This area of marshland on the Provence region's Mediterranean coast is a wild corner of France. Teeming with wildlife, it boasts pink flamingoes, native Camargue bulls and also native Camargue rare breed grey horses, manned by troupes of traditionally dressed "gardiens" (much like cowboys). Book in to the Mas de la Fouque hotel for an impressive stay in stylish surroundings, right in the heart of the wetlands.
The Camargue, a triangular area of flat land between Arles and the Mediterranean coast, is western Europe's most expansive river delta.
It is a dreamscape of ever changing light and mesmerisingly shifting perspectives, comprising shallow lagoons, pastures, salt marshes, dunes, beaches, and saline lakes (called étangs in the Languedoc). It is best explored on horseback or by bicycle.
The area is famous for its Camargue black bulls; the indigenous Camargue white horses; and spectacular flocks of pink flamingos.

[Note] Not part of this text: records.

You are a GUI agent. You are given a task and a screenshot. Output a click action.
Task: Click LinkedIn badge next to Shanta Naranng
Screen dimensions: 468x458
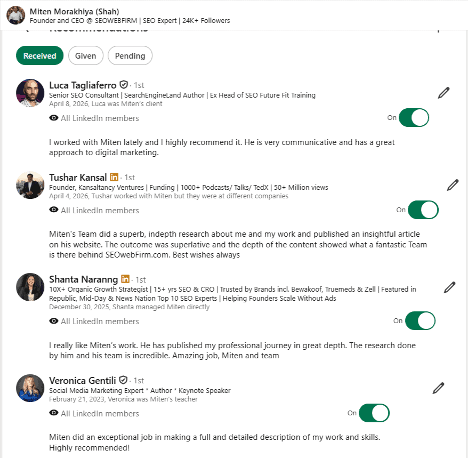[x=125, y=279]
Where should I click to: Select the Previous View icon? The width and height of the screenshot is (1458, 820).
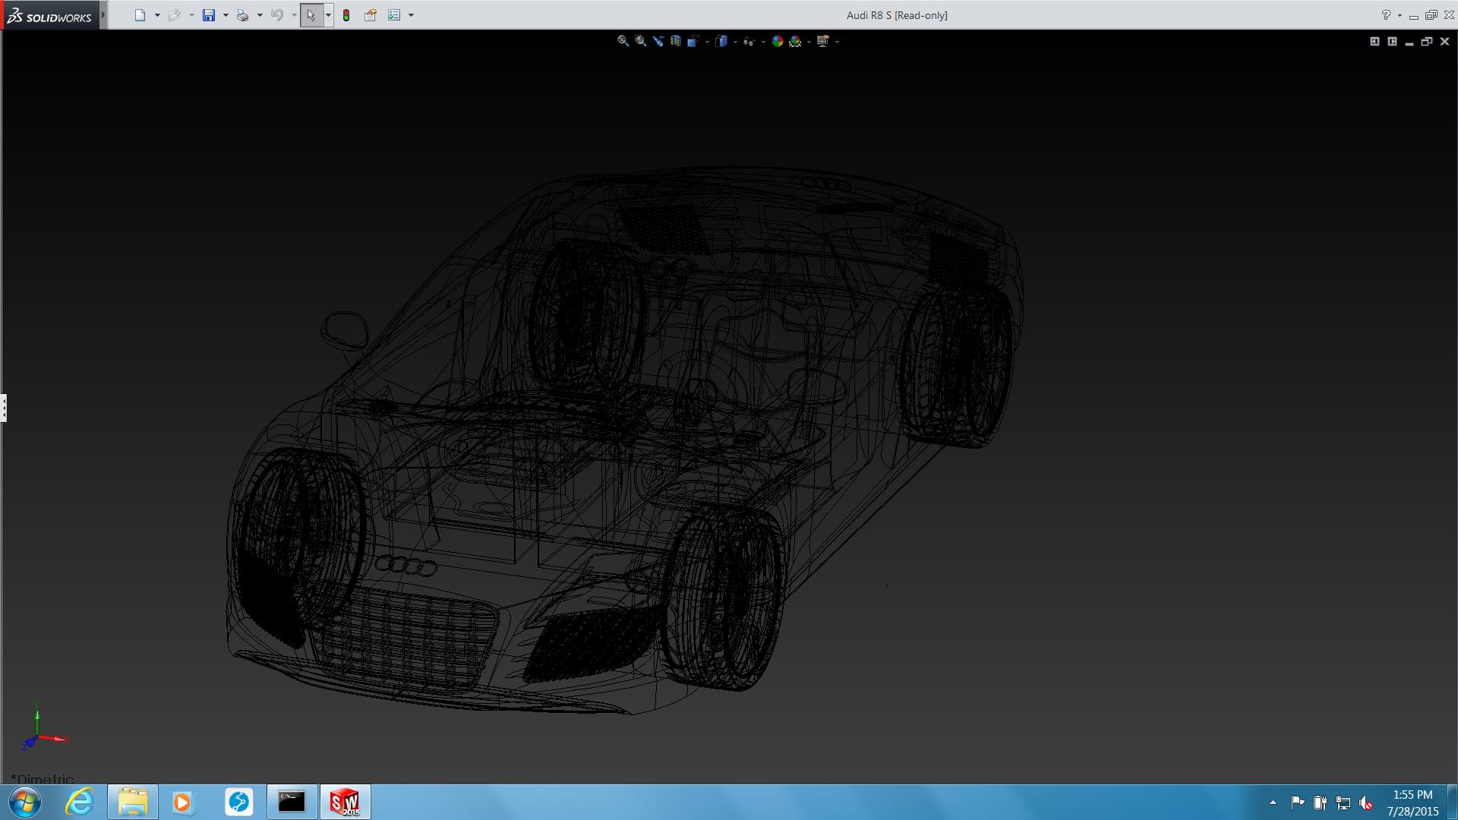(x=658, y=42)
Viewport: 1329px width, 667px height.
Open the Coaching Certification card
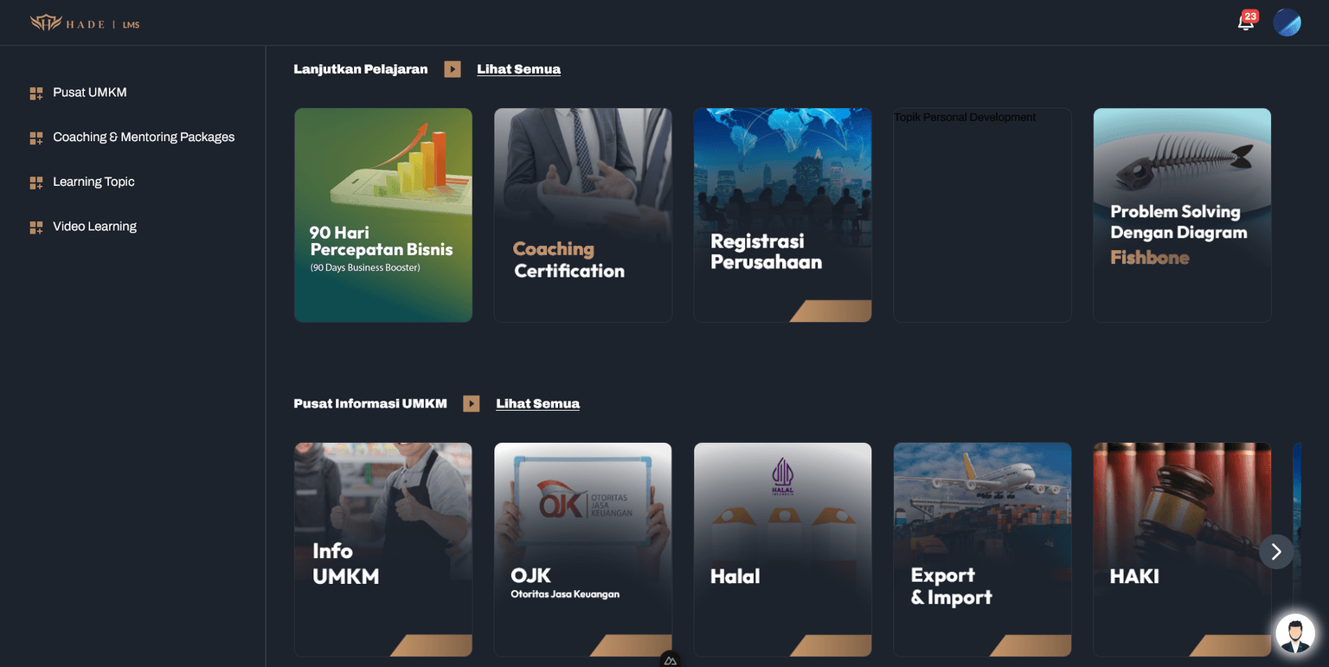click(582, 215)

The Camargue bulls have been bred for Course Camarguise, a traditional sport where young rasateurs chase a Camargue bull and compete to remove the cockade or rosettes pinned between its horns.

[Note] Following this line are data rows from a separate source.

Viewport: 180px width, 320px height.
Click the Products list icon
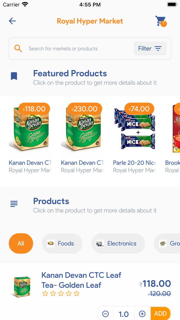click(14, 204)
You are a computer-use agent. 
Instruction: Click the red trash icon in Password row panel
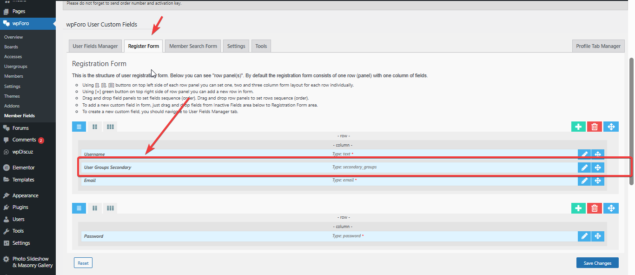[x=595, y=208]
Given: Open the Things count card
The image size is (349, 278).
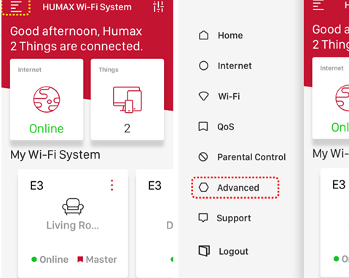Looking at the screenshot, I should click(128, 100).
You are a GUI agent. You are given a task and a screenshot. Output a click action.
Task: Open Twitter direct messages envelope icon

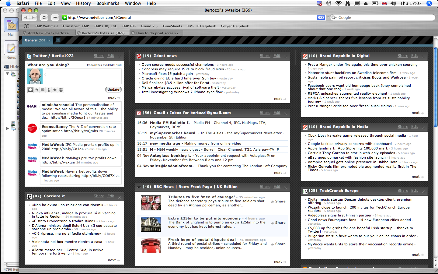coord(43,90)
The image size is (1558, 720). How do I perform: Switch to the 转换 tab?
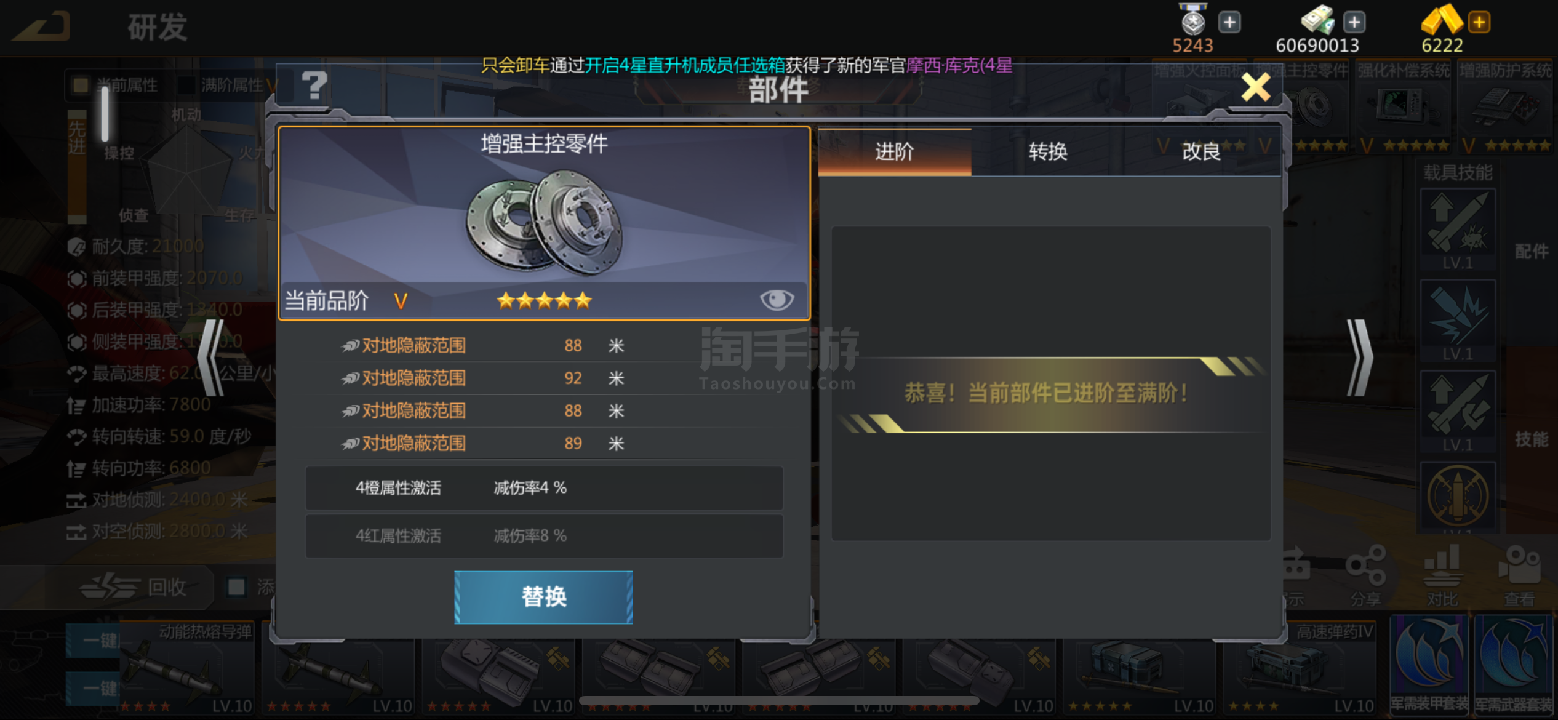pyautogui.click(x=1047, y=151)
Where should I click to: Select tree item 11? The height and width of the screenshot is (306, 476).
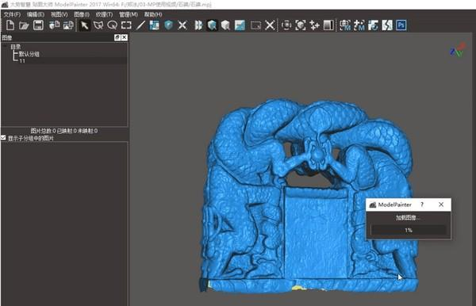pos(22,61)
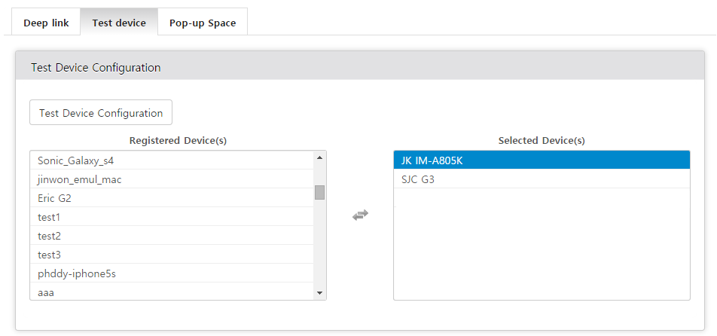Select Sonic_Galaxy_s4 in the registered list

(172, 160)
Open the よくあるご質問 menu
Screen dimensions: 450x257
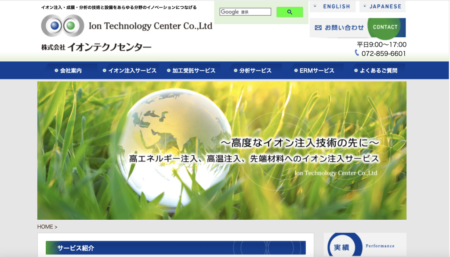(x=376, y=71)
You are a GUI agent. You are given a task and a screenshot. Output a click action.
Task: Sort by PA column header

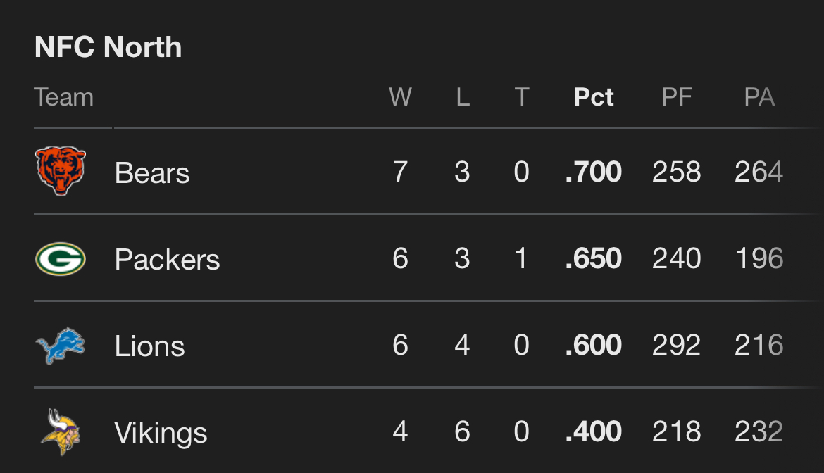(759, 97)
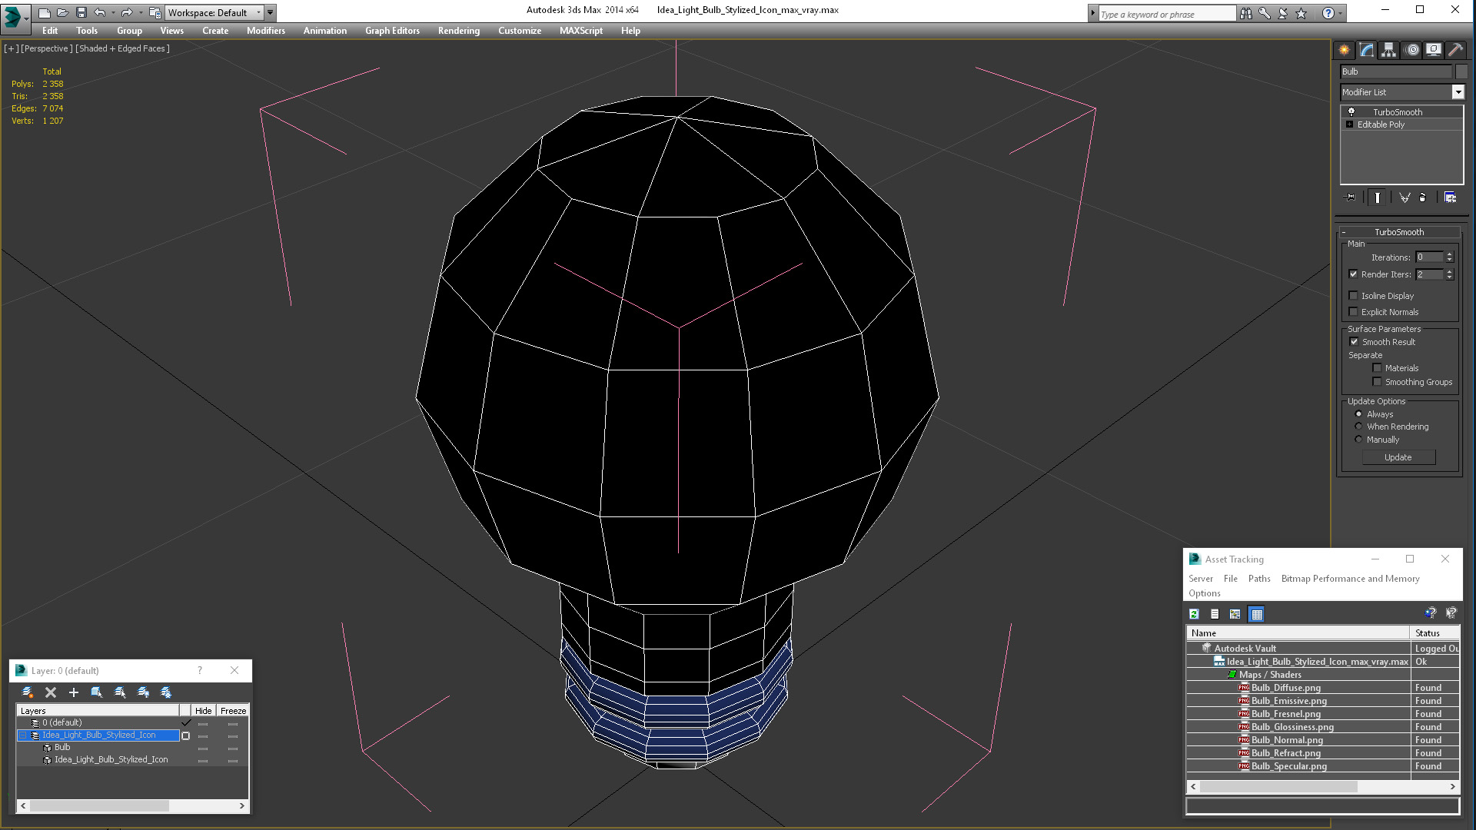Viewport: 1476px width, 830px height.
Task: Expand the Editable Poly stack entry
Action: click(1349, 125)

The Camargue horses, one of the oldest breeds in the world, are coloured dark brown or black at birth, but turn white after about three years. Used in rounding up Camargue bulls, they are particularly suited to surviving in the wild.
"I heard a sudden harmony of hooves,
And, turning, saw afar
A hundred snowy horses unconfined,
The silver runaways of Neptune's car
Racing, spray-curled, like waves before the wind."